Google has made more than 230 acquisitions since going public nearly a decade ago, but most of those deals have been relatively small for a company that now generates more than $50 billion in annual revenue.
A few of the deals have been large enough for some investors to wonder whether Google's brain trust had lost its senses.
When Google bought YouTube in 2006 for $1.76 billion in stock, some analysts questioned whether the company had paid far too much for a video site with virtually no revenue and a huge stack of potentially expensive legal claims for copyright infringement. But that deal is now widely viewed as a brilliant move. YouTube has productive relationships with most movie and television studios and sells billions of dollars in video advertising while amassing a worldwide audience of more than 1 billion people.

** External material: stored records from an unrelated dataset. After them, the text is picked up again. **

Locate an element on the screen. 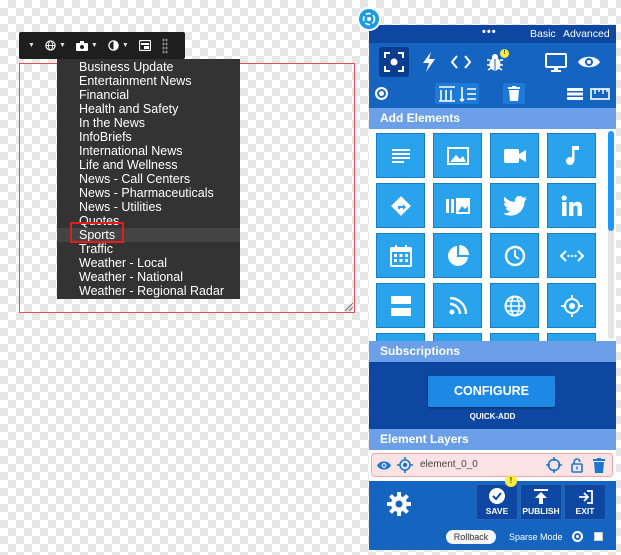 Image resolution: width=621 pixels, height=555 pixels. subscriptions-header: Subscriptions is located at coordinates (492, 352).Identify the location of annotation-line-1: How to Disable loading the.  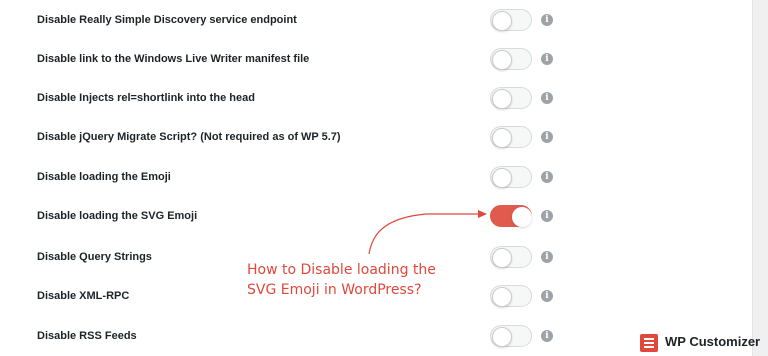
(342, 270).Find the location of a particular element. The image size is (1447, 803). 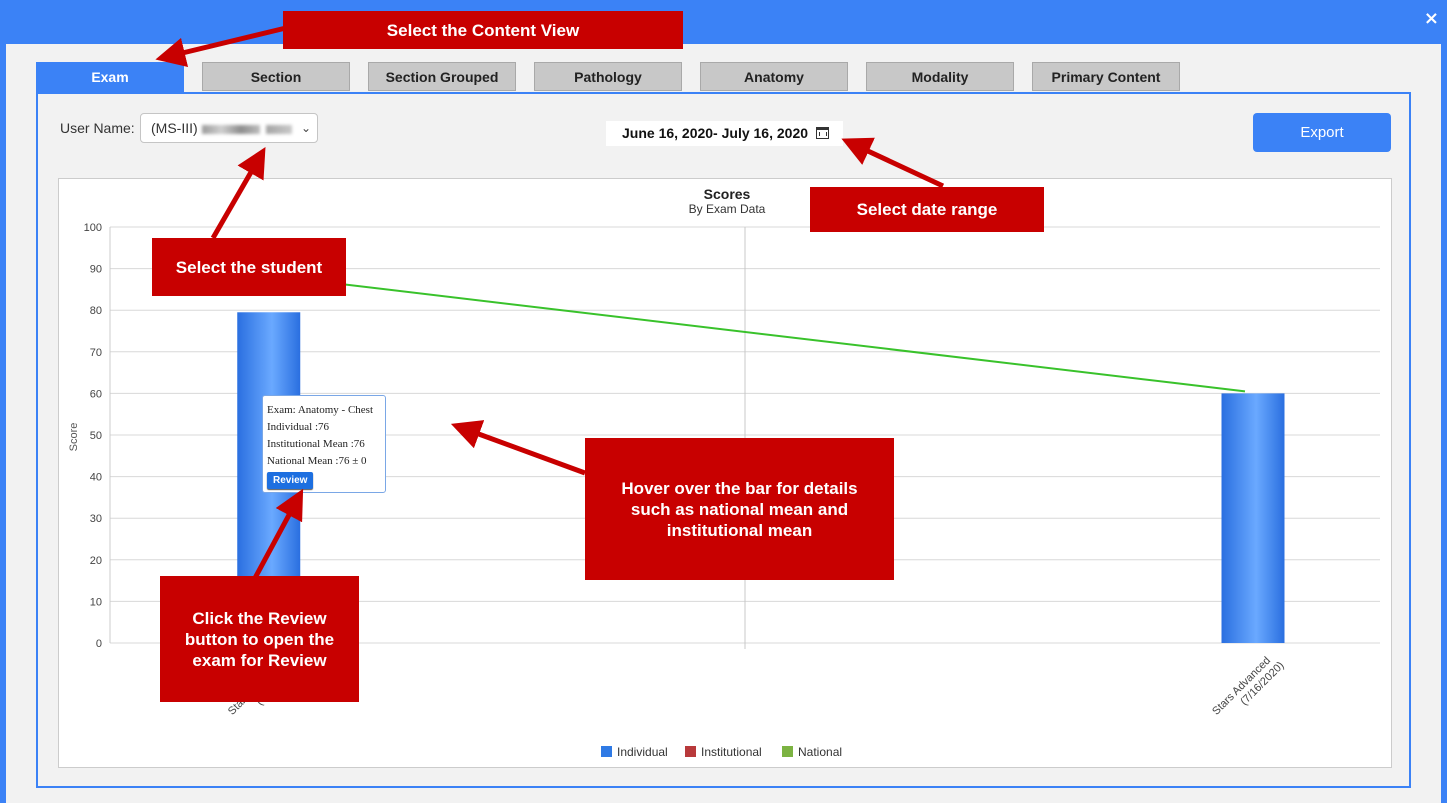

legend-institutional: Institutional is located at coordinates (724, 752).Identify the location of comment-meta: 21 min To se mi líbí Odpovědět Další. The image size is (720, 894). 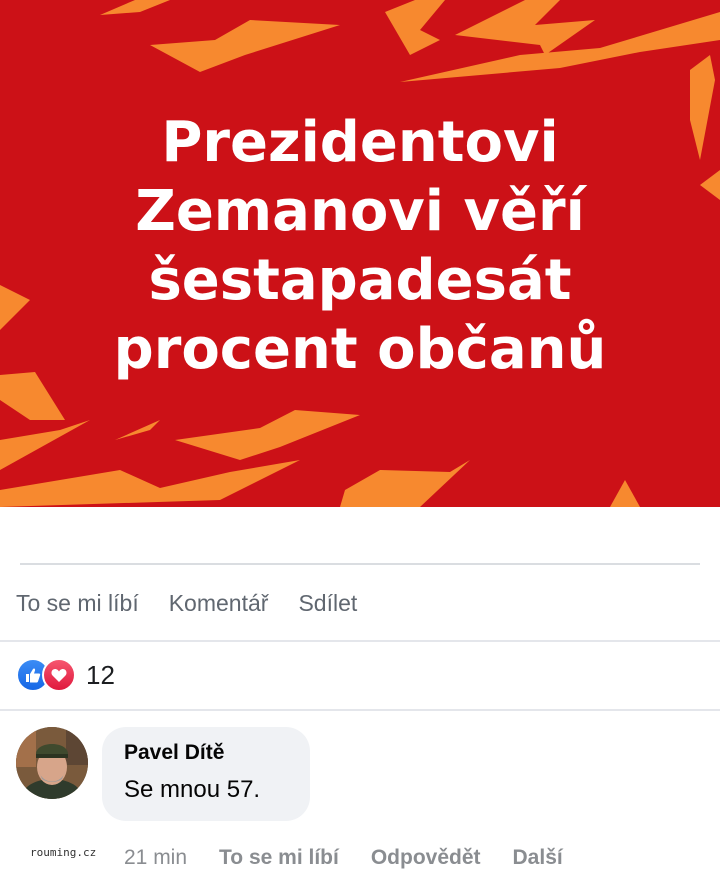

Google's biggest acquisition, a $12.4 billion purchase of troubled cellphone maker Motorola Mobility, turned out to be a dud, just as many analysts predicted it would be when the deal was announced in 2011. Google wound up selling all of Motorola's device divisions for a combined $5.25 billion, leaving the company with a portfolio of mobile patents that help ward off lawsuits against Google's Android software.
Android, meanwhile, now the world's most popular mobile operating system, is among several smaller deals that have yielded huge dividends for Google. Google bought Android in 2005. Its price was too small to require disclosure.